La porte avant du « 747 » fut ouverte, laissant entrer une vague d’air glacial. Malko se leva et dit à Furuki.

— Venez.

Le Japonais se recroquevilla dans son fauteuil.

— Non, fit-il d’un ton farouche, je ne veux pas sortir.

Chris Jones s’approcha :

— Qu’est-ce qu’il y a ?

— Il ne veut pas descendre, dit Malko.

— Son of a bitch[9], grommela le gorille.

Se penchant, il attrapa le Japonais et l’arracha de son siège sans même défaire sa ceinture de sécurité… Furuki se mit à hurler comme une sirène. En japonais et en anglais, ameutant les passagers, s’accrochant au fauteuil. Malko ne savait plus où se mettre… Les autres passagers des « First » regardaient avec horreur le groupe en train de lutter. Ce n’était pas fameux pour le renom de la compagnie… La porte ouverte laissa passer un groupe de civils, Blancs et Japonais, qui se précipitèrent vers Furuki et son escorte. Un Blanc chauve à la moustache noire agrippa Malko.

— Je suis William Loward, Second conseiller de l’ambassade. Qu’est-ce qui se passe, bon sang ?

— Il ne veut pas quitter l’avion, expliqua Malko. Il prétend que ses amis vont le tuer.

L’Américain haussa les épaules, furieux.

— Nonsense ! Il nous reste une heure pour arriver à l’ambassade. Emmenons-le de force !

Porté, tiré, à moitié assommé, Furuki traversa la cabine, fut traîné jusqu’à la porte ouverte. Malko croisa le regard horrifié de Nancy Younglove. D’autres passagers détournèrent la tête, gênés… Il se faisait vraiment l’effet d’être un agent de la Gestapo, pendant la guerre. Furuki criait toujours.

Deux Américains empoignèrent le Japonais chacun par un bras et le forcèrent à descendre l’échelle de coupée. Le ciment grouillait de policiers, de voitures, s’agitant dans un halo de brouillard irréel. Malko boutonna son manteau de cachemire et se dirigea vers une longue Cadillac noire arborant le drapeau américain. Il faisait un froid pénétrant, l’air sentait le kérosène. Des lumières clignotaient dans le lointain ; l’aérogare. Les policiers étaient nerveux, tendus, cherchant à percer le brouillard. Au moment où on allait pousser Furuki dans la Cadillac, le Japonais effectua tout à coup un véritable saut périlleux, échappant à ses deux gardiens. Plusieurs policiers se précipitèrent, croyant qu’il cherchait à fuir. Mais, au lieu de s’éloigner, Furuki se précipita, la tête la première, contre la pare-chocs d’un car de police !

Comme un bélier.

Le bruit du choc de son crâne contre l’acier fut étouffé par le hurlement des policiers.
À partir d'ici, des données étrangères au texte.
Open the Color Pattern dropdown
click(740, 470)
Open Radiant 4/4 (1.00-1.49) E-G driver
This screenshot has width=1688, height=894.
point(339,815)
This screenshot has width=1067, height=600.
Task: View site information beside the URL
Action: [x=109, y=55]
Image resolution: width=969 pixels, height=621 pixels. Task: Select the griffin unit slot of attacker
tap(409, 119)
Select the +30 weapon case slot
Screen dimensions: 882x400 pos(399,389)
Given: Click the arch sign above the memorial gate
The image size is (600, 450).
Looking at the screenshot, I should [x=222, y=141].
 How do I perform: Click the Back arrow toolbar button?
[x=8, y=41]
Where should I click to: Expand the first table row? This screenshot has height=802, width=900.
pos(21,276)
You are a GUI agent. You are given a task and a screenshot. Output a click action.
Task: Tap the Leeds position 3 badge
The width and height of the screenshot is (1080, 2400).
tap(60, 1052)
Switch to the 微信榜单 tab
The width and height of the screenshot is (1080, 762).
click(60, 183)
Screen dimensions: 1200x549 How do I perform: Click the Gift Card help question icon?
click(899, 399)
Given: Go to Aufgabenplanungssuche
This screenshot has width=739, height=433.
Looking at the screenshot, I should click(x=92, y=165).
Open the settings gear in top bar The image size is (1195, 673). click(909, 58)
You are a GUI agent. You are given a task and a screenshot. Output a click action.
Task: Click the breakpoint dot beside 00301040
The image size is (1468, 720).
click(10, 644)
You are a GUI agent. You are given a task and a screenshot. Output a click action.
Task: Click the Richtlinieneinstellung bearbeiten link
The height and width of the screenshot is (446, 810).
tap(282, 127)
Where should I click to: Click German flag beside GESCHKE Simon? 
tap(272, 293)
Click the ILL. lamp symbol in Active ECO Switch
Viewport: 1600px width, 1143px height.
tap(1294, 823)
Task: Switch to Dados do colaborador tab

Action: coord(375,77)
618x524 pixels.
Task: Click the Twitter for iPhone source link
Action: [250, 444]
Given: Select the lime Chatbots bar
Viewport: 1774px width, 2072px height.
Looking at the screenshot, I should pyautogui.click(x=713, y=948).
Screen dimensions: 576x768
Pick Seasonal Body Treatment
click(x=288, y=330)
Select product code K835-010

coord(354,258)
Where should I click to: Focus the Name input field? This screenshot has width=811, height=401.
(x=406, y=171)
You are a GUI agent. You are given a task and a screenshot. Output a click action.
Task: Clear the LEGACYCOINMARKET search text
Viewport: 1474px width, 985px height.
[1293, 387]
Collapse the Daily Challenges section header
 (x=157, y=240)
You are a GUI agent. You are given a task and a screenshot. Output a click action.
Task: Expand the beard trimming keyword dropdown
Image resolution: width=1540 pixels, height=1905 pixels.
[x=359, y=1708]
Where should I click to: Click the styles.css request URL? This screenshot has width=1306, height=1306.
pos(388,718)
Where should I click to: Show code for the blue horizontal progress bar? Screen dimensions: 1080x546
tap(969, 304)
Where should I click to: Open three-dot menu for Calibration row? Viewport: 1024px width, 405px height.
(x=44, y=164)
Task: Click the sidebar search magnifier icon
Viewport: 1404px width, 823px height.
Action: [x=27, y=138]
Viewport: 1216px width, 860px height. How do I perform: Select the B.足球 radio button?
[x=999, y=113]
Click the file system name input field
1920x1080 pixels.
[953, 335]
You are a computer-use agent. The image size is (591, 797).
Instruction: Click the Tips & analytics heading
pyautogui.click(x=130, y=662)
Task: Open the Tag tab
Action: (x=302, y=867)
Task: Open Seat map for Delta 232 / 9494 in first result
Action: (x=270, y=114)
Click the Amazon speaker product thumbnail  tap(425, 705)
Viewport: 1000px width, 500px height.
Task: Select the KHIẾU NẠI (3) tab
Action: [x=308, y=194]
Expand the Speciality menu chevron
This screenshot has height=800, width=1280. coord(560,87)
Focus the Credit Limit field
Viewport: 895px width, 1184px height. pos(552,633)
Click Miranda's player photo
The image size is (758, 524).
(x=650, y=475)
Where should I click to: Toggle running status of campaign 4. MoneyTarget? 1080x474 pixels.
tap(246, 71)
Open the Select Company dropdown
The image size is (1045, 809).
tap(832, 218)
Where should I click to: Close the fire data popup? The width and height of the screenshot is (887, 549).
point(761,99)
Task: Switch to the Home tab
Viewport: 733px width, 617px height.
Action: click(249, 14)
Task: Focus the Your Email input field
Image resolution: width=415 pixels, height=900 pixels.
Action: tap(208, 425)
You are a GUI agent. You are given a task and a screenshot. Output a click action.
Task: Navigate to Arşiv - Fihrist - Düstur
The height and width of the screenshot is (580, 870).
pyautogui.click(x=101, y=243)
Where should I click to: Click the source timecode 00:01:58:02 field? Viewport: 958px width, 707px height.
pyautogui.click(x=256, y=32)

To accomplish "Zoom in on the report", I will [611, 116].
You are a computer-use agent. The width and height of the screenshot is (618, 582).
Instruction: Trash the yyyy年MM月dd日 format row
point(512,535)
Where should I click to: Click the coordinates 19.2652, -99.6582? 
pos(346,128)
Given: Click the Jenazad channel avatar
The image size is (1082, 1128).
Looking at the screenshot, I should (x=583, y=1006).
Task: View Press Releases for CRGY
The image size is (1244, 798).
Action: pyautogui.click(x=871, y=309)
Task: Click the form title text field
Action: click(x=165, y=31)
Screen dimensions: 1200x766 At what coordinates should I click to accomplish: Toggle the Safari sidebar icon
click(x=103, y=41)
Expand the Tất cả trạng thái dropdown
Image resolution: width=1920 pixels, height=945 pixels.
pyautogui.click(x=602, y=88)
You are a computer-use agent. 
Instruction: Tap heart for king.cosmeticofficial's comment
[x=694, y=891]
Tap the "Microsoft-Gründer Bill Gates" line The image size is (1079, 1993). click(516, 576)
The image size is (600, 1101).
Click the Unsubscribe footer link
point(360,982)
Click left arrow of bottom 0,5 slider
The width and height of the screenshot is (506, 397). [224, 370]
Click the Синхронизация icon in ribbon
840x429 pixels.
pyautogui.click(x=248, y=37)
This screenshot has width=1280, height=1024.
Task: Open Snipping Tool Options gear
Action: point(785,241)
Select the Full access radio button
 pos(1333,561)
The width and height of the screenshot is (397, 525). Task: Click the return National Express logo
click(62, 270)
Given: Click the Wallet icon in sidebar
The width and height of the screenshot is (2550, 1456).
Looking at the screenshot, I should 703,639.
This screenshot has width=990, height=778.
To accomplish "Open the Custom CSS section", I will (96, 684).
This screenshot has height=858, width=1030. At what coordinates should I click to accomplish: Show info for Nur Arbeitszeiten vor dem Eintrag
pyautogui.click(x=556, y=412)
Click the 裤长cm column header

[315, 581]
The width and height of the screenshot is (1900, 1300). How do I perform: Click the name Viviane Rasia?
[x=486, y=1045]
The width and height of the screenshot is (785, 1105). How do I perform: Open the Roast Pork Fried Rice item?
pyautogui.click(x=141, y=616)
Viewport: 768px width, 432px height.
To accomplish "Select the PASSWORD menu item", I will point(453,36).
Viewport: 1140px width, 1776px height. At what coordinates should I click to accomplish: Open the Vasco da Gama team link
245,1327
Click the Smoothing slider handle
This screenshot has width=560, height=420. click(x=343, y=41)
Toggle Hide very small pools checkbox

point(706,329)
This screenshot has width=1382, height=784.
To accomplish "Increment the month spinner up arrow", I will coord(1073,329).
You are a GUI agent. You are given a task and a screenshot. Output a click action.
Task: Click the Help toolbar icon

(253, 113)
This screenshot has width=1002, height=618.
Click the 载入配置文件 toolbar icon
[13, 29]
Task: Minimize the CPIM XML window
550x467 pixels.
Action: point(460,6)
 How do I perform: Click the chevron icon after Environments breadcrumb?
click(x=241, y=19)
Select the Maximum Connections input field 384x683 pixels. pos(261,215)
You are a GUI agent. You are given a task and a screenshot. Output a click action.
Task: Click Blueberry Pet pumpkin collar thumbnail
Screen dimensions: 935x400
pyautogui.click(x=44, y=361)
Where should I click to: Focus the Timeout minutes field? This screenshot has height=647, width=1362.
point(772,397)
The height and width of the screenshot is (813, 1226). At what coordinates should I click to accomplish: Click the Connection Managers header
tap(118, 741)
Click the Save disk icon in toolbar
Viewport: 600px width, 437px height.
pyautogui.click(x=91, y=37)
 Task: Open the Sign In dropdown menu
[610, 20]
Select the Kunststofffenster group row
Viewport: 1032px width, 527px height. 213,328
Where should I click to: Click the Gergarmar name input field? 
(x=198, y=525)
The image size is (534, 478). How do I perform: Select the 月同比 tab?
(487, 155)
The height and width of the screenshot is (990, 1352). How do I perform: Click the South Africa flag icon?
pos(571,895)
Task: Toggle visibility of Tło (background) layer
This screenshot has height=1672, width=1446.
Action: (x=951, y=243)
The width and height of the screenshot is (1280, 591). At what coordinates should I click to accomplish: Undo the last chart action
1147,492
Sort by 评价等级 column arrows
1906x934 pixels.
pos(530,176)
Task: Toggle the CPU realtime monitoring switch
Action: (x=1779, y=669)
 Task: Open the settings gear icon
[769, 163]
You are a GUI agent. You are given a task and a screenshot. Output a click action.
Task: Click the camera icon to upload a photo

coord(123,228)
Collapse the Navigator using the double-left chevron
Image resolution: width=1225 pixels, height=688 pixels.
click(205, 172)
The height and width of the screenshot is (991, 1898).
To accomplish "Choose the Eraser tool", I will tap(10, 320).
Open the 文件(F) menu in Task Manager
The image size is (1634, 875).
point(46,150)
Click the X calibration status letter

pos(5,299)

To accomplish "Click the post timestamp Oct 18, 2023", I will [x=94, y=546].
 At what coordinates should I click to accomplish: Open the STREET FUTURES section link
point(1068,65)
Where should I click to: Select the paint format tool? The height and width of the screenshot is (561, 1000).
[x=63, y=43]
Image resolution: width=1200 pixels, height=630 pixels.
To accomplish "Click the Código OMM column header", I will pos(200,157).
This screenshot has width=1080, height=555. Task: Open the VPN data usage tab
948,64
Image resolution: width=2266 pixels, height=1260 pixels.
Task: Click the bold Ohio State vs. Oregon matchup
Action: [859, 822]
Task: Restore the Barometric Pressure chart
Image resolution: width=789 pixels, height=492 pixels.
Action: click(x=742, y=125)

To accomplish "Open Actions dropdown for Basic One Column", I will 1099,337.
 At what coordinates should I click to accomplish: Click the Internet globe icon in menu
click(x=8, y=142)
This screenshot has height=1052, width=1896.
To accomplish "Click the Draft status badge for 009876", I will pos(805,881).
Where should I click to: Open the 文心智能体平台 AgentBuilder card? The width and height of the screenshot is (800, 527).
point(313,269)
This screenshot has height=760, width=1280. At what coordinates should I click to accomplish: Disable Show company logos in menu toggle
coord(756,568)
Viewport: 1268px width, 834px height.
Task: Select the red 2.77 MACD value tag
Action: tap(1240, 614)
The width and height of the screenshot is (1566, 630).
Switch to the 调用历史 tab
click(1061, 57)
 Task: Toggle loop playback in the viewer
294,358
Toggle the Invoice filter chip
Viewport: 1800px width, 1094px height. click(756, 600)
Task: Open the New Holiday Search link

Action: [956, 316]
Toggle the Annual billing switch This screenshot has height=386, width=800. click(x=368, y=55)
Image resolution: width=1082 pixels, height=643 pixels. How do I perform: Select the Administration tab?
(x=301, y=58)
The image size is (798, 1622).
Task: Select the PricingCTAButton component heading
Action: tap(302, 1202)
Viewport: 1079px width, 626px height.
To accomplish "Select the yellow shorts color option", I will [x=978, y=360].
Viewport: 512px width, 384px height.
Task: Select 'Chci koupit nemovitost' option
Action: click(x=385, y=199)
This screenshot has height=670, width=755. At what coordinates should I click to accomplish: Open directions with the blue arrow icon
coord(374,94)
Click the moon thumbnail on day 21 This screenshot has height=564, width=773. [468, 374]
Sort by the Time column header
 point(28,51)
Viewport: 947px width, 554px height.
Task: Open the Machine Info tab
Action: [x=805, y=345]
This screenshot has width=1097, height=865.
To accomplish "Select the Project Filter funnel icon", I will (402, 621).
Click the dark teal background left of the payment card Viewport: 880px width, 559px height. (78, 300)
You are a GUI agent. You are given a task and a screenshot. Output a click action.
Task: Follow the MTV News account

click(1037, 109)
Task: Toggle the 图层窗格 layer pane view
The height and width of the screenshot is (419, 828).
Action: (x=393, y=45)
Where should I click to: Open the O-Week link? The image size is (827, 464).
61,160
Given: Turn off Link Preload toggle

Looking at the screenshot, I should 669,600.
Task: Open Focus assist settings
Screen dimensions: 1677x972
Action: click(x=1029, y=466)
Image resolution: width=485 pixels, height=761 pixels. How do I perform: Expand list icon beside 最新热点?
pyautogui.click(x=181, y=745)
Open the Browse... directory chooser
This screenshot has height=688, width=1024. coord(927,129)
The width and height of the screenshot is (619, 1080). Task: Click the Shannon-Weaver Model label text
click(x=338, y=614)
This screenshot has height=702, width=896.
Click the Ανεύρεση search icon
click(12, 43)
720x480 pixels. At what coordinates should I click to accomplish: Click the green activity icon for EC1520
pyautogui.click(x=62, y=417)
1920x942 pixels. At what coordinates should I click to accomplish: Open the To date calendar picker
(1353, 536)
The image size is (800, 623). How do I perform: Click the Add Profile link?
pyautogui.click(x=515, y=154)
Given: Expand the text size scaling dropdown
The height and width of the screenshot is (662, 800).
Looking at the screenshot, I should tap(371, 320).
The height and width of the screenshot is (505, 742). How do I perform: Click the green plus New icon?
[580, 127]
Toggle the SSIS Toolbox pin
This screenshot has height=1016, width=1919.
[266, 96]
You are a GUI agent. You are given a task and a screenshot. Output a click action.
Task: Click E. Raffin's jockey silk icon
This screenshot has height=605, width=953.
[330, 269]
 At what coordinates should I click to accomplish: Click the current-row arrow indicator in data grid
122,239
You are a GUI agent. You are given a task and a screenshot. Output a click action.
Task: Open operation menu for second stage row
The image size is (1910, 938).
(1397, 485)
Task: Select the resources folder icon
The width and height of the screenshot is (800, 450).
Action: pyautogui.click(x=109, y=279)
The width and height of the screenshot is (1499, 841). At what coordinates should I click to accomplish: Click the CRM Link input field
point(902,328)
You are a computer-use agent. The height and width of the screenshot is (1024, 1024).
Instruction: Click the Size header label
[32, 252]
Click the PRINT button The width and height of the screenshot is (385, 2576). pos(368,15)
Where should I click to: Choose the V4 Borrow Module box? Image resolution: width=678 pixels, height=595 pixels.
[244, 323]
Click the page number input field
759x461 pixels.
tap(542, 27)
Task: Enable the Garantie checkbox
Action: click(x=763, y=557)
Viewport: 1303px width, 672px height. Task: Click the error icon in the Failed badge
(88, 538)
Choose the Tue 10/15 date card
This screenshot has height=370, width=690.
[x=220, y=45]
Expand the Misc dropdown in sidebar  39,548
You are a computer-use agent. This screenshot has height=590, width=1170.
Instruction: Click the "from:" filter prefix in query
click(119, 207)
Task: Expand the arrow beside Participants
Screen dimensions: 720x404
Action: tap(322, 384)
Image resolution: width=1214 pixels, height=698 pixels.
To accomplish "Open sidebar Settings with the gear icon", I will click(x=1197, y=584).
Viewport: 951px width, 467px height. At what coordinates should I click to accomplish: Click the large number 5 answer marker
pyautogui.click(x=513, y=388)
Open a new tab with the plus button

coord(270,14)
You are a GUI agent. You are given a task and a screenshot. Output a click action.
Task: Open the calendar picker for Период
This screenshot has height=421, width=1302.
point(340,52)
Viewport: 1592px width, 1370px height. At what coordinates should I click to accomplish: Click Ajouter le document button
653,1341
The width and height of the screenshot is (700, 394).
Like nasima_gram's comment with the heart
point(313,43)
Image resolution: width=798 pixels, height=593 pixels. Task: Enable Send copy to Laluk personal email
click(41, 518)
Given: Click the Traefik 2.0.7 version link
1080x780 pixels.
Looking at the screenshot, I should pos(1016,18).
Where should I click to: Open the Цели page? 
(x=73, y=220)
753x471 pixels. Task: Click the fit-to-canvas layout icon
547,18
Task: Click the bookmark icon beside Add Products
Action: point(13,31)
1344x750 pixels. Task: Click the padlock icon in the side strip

Furuki fit quelques gestes désordonnés et glissa à terre. Ses anges gardiens affolés se précipitèrent et le relévèrent, le front inondé de sang !

Le Second conseiller de l’ambassade U.S. se rua vers le Japonais blessé, commençant à éponger le sang avec son propre mouchoir, tremblant d’énervement.

— Soignez-le, bon Dieu ! glapit-il.

Il fallut cinq minutes de cris et de confusion pour panser la tête du Japonais, qui recommençait à se débattre. Cette fois, les deux gorilles qui le tenaient l’enchaînèrent à eux par des menottes. Enfin, on parvint à l’enfourner à l’arrière de la Cadillac. Chris Jones et Milton Brabeck s’assirent sur les strapontins, face aux sièges arrière. Malko et le Second conseiller prirent place à l’avant, à côté du chauffeur. La Cadillac démarra aussitôt, précédée et suivie de plusieurs voitures de police, encadrées de motards. Évitant l’aérogare. Le convoi coupa à travers l’aéroport, rejoignant l’Expressway n° 1, qui filait vers le centre de Tokyo le long du port. Ils passèrent en trombe un poste de péage. Malko aperçut des taxis minuscules, des signes lumineux et incompréhensibles.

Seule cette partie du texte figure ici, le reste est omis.